"""
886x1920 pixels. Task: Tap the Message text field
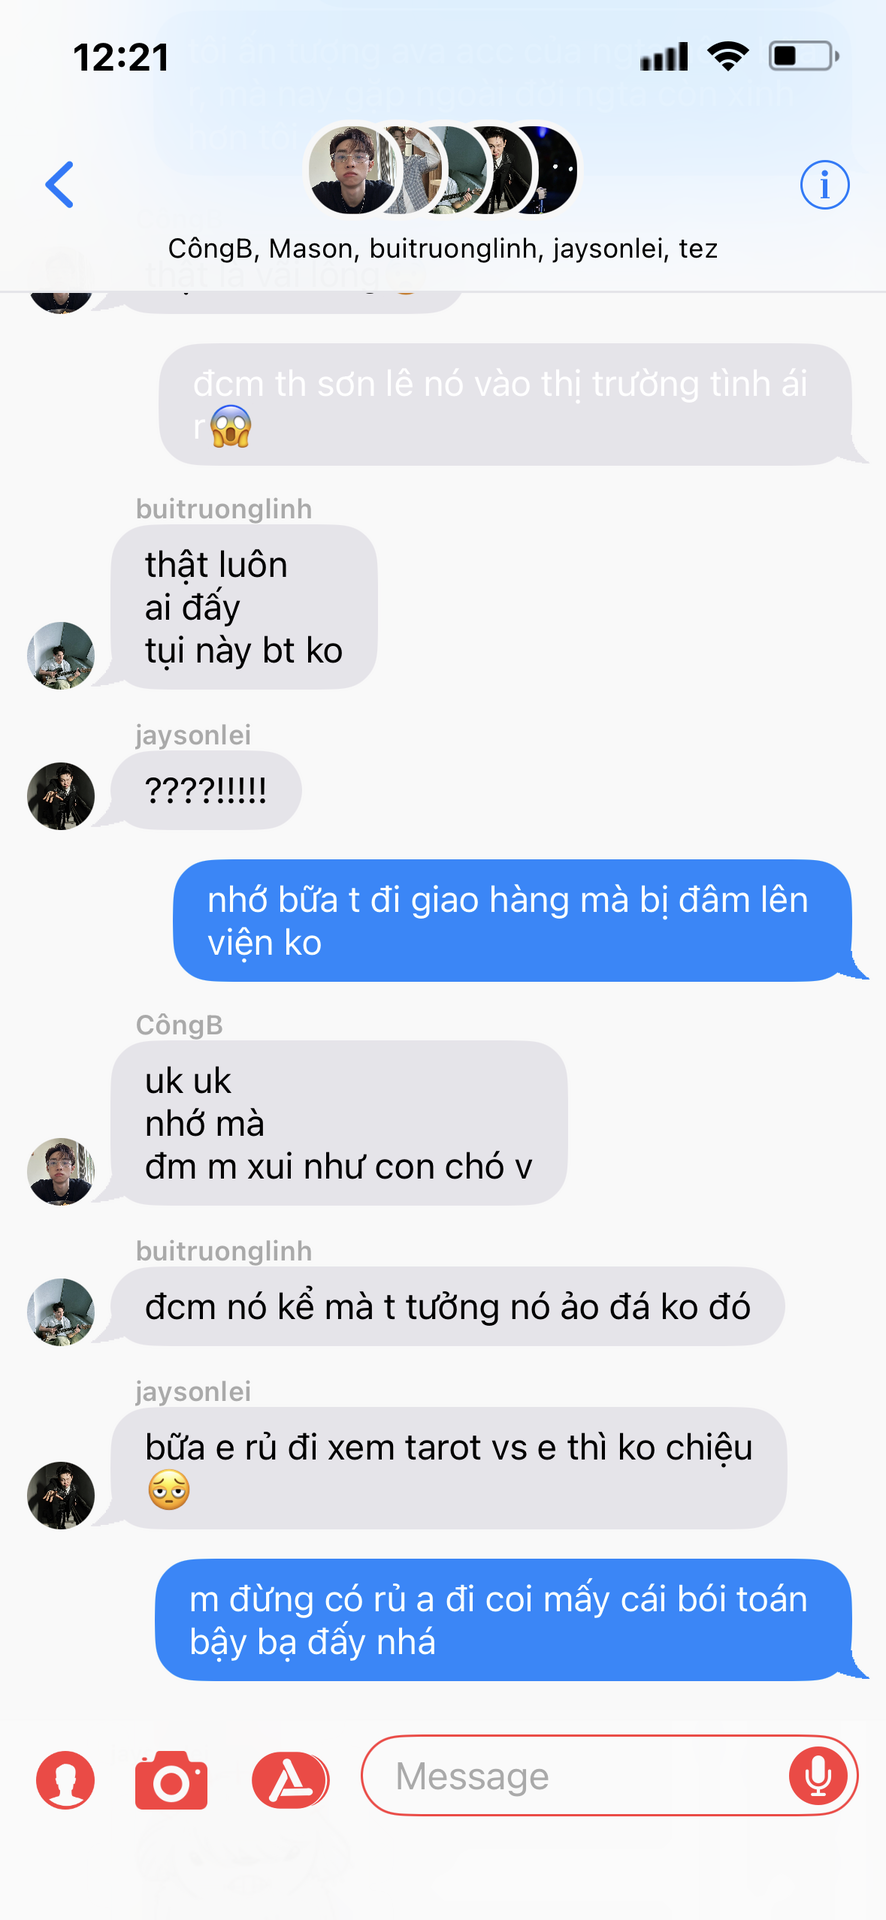609,1776
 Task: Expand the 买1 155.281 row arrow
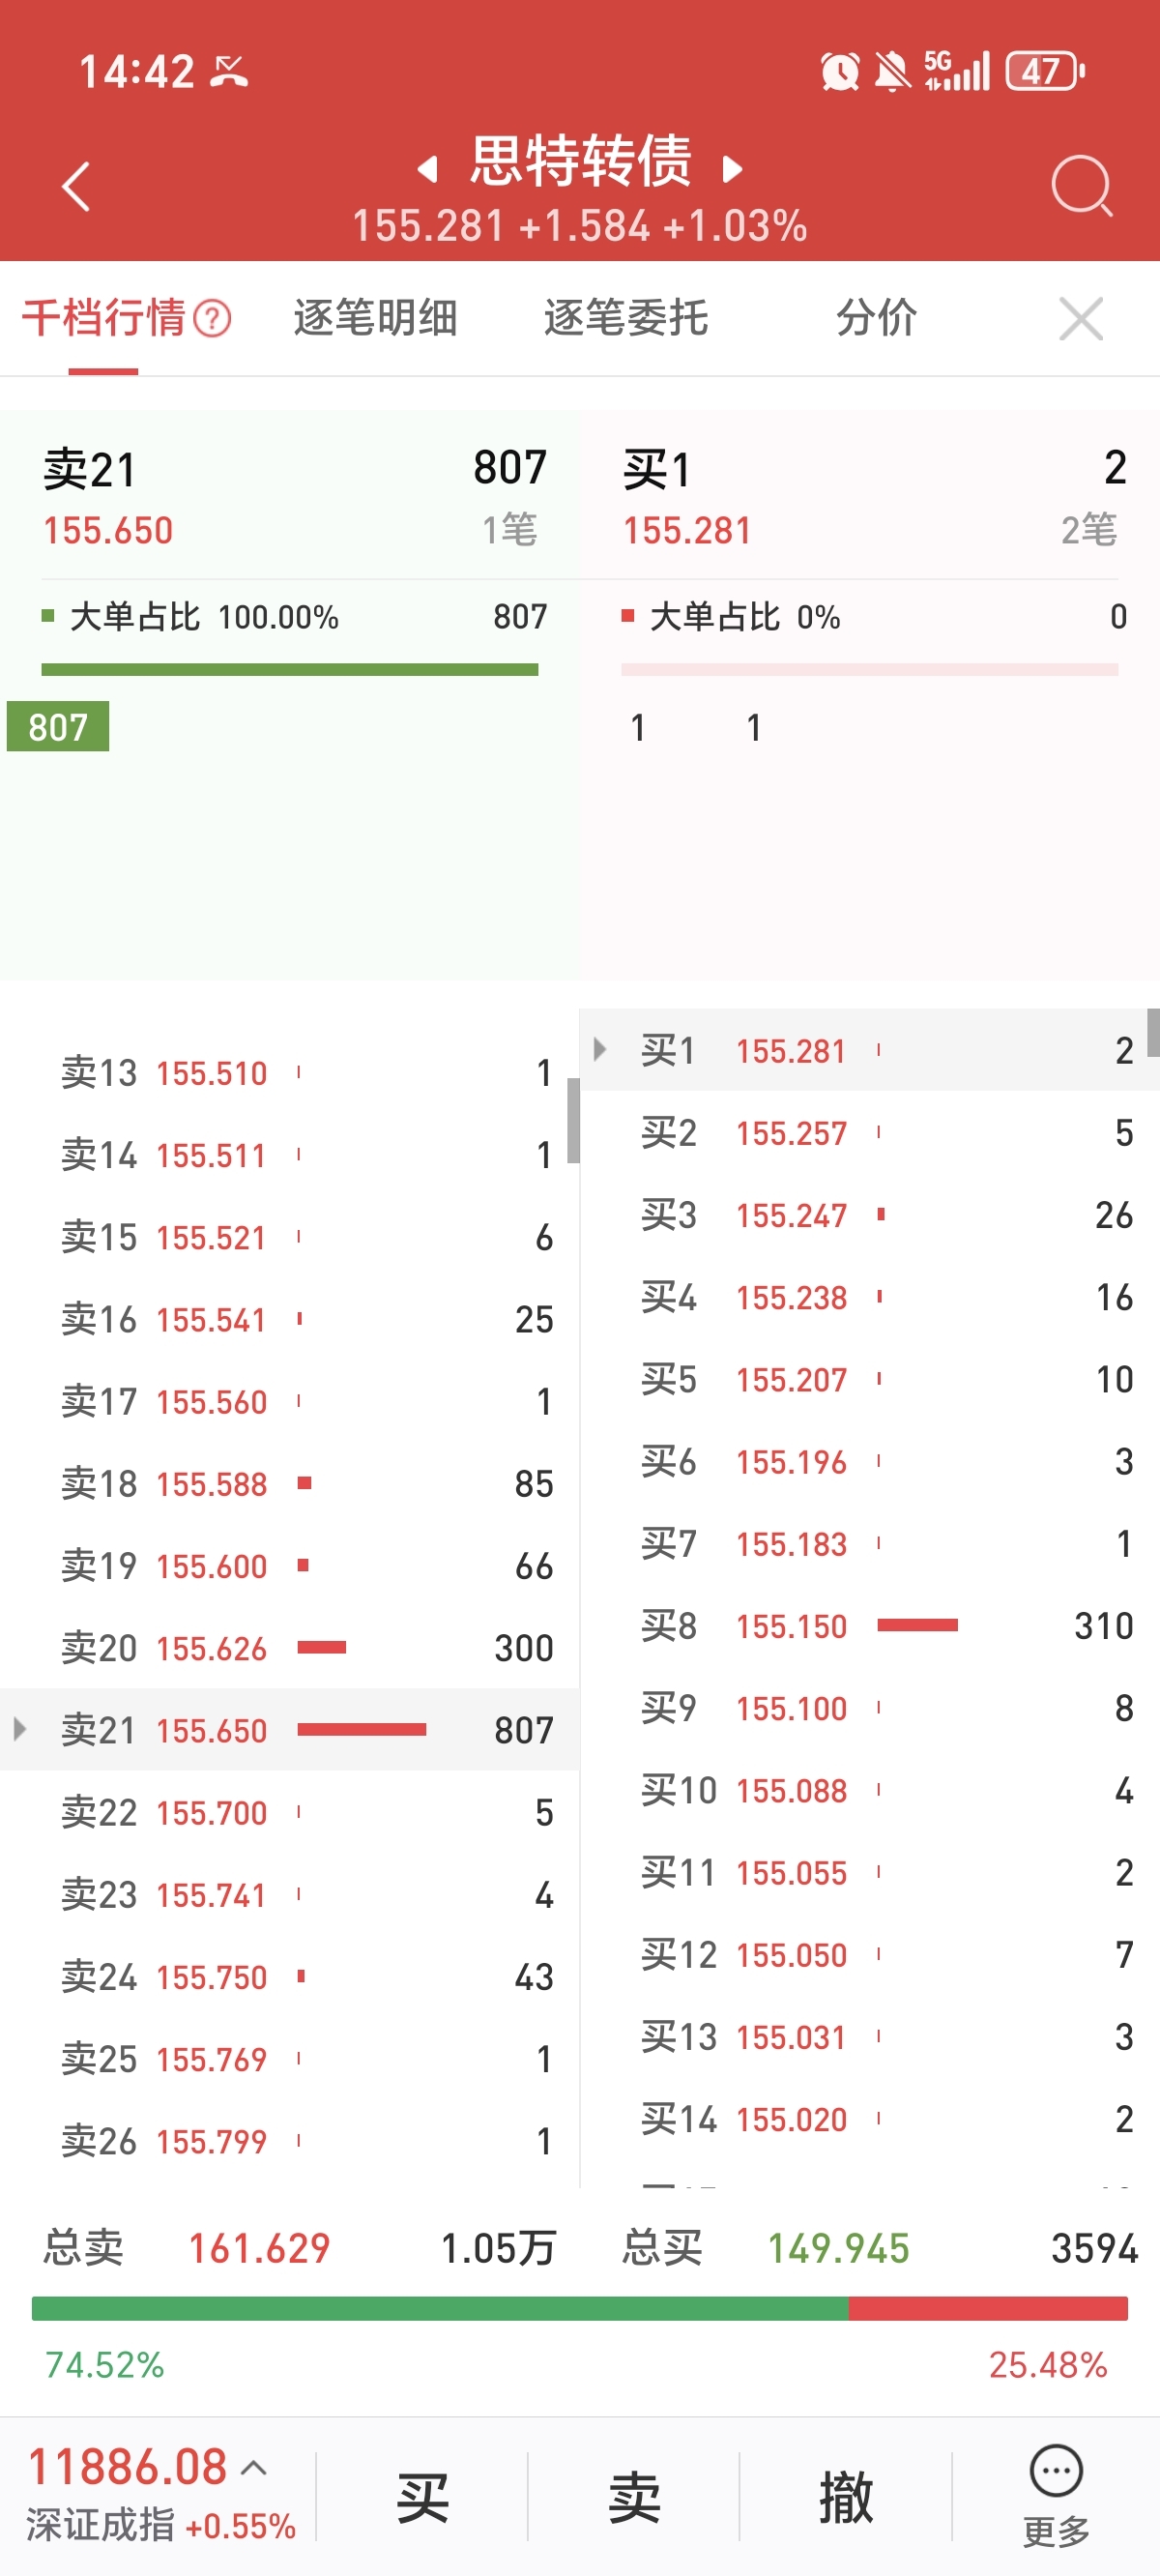click(599, 1049)
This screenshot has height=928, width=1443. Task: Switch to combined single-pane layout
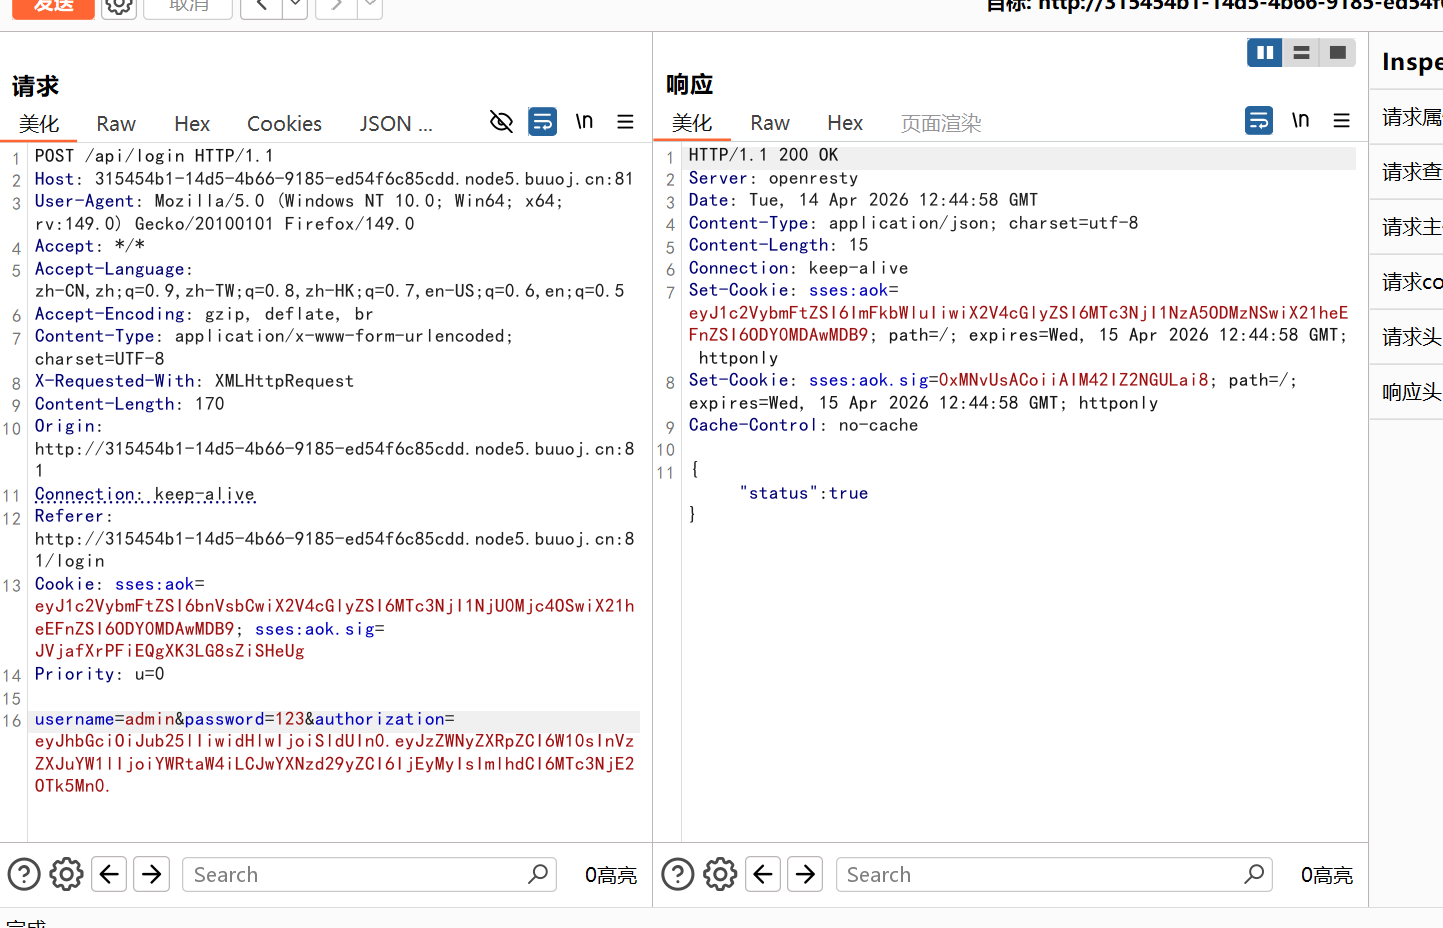click(x=1337, y=53)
"""
Can the entries above be repeated exactly, without their pictures?

886x1920 pixels. Task: Tap the Message text field
609,1776
 Task: Expand the 买1 155.281 row arrow
click(599, 1049)
This screenshot has height=928, width=1443. Task: Switch to combined single-pane layout
click(x=1337, y=53)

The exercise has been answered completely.